Martial arts movies, especially in the wuxia genre, have become somewhat rare in the last two decades on the big screen, although still popular on TV in China and Taiwan among other places. Far from the heyday they experienced between the mid-1960s and the mid-1990s, or even from their brief but strong resurgence after the release of Crouching Tiger, Hidden Dragon at the turn of the millennium. And so it’s easy for younger viewers to almost forget that many important storytelling themes exist within the wuxia space, in a very similar vein to other heroic genres like westerns and medieval knight tales.
One of the most influential wuxia movies of all time is A Touch of Zen, or Xia Nu, meaning “woman knight” or “heroic woman”. Made between 1967 and 1970 by director King Hu with cinematography by Hua Hui Ying, A Touch of Zen stands as a classic of filmmaking in general and is widely considered a masterpiece. It went almost entirely missing for over 20 years until star Hsu Feng (who plays the titular heroic girl) paid out of her own pocket to restore the film and create a proper Blu-ray disc version, which came out in 2016. We recently re-watched A Touch of Zen, and wanted to recommend it to cinephiles, especially if on a big screen.

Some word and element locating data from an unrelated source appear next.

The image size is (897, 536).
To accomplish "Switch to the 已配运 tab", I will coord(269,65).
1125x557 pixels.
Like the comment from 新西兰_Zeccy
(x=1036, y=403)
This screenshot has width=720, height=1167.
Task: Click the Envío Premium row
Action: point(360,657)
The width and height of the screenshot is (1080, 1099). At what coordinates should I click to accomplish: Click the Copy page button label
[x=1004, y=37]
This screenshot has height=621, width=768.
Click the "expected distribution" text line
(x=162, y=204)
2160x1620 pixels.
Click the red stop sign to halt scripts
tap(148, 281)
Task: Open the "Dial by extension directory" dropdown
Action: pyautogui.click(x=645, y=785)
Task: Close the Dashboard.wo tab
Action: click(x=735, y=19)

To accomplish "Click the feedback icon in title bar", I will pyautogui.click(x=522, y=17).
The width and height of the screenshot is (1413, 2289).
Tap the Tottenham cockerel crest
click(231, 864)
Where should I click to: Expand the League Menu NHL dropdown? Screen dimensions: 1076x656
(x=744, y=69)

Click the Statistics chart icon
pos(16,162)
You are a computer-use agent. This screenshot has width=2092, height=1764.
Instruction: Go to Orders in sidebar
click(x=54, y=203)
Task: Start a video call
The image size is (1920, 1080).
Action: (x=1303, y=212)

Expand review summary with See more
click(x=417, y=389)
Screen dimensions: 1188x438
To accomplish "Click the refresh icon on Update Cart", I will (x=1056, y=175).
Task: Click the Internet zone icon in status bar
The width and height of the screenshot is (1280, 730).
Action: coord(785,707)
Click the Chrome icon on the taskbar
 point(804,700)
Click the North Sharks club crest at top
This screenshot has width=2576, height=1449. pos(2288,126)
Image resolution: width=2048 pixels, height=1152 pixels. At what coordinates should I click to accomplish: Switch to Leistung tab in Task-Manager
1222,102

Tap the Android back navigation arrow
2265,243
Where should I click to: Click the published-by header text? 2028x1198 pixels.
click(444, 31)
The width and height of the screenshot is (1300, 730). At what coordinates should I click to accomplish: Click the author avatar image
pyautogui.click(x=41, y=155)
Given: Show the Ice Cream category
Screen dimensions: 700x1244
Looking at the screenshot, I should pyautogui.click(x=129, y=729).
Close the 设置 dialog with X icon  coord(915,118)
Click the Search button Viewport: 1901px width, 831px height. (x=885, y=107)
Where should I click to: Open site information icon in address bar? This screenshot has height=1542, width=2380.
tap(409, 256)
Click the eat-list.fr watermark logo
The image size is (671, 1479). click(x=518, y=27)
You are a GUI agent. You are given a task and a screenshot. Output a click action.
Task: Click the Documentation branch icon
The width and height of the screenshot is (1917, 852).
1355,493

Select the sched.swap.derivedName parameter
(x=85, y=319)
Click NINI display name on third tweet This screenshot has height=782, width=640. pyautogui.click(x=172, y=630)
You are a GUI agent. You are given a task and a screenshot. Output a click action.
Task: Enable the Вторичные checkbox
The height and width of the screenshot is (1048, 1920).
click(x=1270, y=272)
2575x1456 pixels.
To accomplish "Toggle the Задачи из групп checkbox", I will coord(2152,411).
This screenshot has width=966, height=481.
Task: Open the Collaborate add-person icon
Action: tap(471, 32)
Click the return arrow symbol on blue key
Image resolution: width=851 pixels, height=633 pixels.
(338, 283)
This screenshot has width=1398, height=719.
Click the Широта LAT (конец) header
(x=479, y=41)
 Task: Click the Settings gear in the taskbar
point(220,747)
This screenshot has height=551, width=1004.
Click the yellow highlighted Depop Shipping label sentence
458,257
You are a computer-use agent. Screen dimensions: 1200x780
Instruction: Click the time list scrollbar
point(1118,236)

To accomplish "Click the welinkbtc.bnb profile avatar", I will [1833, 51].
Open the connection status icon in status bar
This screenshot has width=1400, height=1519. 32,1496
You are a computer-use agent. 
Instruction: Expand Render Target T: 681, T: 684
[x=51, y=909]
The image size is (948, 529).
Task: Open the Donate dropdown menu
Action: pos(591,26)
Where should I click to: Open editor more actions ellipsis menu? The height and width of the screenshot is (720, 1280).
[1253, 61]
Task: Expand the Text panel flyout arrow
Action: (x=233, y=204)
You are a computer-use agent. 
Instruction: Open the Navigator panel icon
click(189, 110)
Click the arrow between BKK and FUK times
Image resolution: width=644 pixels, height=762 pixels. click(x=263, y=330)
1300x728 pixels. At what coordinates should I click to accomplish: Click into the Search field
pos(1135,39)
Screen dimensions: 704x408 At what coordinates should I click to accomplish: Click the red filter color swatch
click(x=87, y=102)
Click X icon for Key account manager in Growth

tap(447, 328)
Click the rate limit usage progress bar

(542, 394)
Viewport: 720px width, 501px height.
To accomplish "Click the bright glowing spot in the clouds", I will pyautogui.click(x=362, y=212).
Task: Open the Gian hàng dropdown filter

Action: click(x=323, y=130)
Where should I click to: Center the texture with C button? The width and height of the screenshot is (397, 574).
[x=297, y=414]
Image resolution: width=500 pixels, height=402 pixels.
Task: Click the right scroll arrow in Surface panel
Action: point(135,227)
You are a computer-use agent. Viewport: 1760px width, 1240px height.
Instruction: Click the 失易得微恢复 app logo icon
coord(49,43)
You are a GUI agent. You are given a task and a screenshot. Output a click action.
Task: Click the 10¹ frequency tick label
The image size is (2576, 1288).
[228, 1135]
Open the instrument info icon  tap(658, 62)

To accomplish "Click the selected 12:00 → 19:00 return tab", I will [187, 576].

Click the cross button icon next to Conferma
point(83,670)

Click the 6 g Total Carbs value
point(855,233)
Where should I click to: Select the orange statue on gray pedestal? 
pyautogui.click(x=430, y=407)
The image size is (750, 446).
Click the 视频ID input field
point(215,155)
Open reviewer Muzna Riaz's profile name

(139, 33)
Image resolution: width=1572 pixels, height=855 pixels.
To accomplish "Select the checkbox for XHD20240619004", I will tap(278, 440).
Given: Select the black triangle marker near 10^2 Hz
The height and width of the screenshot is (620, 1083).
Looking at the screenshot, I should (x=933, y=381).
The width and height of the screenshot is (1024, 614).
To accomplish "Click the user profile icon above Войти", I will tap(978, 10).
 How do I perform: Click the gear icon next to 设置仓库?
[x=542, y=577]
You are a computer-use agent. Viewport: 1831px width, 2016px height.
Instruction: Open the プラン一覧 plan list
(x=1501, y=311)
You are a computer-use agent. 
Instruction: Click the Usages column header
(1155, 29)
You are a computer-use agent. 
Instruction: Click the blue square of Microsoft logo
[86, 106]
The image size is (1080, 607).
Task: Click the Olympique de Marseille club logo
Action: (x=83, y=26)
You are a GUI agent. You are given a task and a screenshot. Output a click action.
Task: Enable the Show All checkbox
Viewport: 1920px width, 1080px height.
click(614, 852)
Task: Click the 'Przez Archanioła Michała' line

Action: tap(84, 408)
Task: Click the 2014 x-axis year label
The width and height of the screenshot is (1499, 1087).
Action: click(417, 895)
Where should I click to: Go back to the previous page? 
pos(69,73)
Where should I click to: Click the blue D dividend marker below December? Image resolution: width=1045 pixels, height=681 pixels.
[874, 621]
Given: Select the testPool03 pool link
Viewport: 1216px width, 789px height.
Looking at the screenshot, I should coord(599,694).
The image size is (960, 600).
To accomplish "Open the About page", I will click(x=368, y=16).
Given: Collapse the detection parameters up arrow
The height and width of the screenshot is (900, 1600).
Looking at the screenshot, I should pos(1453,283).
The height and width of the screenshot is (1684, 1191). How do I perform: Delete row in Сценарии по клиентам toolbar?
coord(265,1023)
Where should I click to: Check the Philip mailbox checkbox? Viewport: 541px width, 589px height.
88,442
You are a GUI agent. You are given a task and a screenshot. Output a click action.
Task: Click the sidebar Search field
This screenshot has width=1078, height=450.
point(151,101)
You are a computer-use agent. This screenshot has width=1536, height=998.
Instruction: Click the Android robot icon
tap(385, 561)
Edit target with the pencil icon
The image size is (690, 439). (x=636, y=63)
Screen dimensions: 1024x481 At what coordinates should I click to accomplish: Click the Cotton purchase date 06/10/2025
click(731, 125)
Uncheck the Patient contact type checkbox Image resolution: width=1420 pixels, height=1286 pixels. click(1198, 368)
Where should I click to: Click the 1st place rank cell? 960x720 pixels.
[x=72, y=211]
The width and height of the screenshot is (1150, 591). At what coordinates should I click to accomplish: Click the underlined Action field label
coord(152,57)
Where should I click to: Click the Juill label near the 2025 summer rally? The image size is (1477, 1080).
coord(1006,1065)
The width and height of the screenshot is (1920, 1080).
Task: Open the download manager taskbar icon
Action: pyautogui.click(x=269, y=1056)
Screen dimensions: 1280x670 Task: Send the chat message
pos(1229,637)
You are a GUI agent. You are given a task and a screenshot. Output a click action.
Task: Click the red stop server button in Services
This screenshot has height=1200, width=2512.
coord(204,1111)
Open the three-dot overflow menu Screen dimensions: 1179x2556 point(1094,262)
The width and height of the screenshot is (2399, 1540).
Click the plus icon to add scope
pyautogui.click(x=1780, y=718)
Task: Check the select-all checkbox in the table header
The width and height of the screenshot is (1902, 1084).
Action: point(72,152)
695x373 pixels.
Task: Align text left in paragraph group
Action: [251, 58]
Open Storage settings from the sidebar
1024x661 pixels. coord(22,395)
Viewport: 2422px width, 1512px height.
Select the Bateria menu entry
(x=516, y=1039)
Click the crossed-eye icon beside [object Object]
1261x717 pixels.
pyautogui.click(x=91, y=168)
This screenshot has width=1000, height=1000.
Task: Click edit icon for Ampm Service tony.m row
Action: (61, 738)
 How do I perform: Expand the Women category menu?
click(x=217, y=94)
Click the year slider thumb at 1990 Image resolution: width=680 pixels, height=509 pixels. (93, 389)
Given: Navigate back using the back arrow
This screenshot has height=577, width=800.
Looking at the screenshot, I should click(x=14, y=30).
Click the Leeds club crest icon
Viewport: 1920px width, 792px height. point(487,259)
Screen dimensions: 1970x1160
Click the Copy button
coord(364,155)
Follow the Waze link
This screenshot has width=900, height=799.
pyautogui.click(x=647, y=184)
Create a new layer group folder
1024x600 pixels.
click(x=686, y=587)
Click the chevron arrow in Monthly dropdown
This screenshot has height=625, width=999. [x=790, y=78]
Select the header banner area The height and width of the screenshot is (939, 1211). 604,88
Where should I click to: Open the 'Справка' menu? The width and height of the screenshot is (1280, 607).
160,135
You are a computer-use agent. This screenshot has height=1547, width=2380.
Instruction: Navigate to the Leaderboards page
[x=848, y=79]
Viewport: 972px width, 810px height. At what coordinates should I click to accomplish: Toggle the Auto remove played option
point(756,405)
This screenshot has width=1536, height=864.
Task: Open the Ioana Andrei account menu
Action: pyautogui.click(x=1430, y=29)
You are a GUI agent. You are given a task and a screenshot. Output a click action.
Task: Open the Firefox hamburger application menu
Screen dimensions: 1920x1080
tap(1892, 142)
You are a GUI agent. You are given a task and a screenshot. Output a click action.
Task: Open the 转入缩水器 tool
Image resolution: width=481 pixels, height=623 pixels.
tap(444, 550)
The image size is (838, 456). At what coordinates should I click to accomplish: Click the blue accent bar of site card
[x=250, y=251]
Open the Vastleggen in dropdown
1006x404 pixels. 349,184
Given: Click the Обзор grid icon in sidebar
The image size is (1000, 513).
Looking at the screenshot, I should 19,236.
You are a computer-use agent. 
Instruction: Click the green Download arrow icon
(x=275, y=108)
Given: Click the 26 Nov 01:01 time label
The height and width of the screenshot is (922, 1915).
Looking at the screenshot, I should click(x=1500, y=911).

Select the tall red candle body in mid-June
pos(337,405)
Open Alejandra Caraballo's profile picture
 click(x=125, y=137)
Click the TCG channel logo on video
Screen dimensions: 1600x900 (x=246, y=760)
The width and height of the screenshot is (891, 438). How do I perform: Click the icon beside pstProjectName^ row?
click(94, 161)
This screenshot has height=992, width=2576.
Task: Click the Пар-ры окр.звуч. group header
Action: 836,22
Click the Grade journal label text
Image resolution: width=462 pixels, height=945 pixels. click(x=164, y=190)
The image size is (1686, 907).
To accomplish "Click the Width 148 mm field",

It’s important to go into A Touch of Zen knowing that it’s quite a commitment. First off, the movie as it exists now was originally made in two parts, and runs three hours. Then, keep in mind this isn’t a 1990s Hong Kong martial arts movie. It’s not fast paced, and the action is separated by long sections of dialogue or long nature shots. However, all of the fights in this classic were supremely choreographed by celebrated actor and fight coordinator Han Yingjie, who also worked with King Hu on earlier martial arts hit Dragon Inn.
A Touch of Zen was filmed in Taiwan, mostly in mountainous areas and forests. It’s a very artistic and introspective movie, with extended sections dedicated to nature, landscapes, and other scenes that seemingly have little to do with the story. If you want high octane action, this may not be your movie.
But if you’re a fan of masterful techniques of photography and realistic martial arts and swordplay, A Touch of Zen is definitely for you. Although interspersed, there’s plenty of action in addition to character building, but very little in the way of fancy wirework. King Hu preferred using trampolines to wires and also tended to portray martial arts in a more subdued way compared to many of his contemporaries.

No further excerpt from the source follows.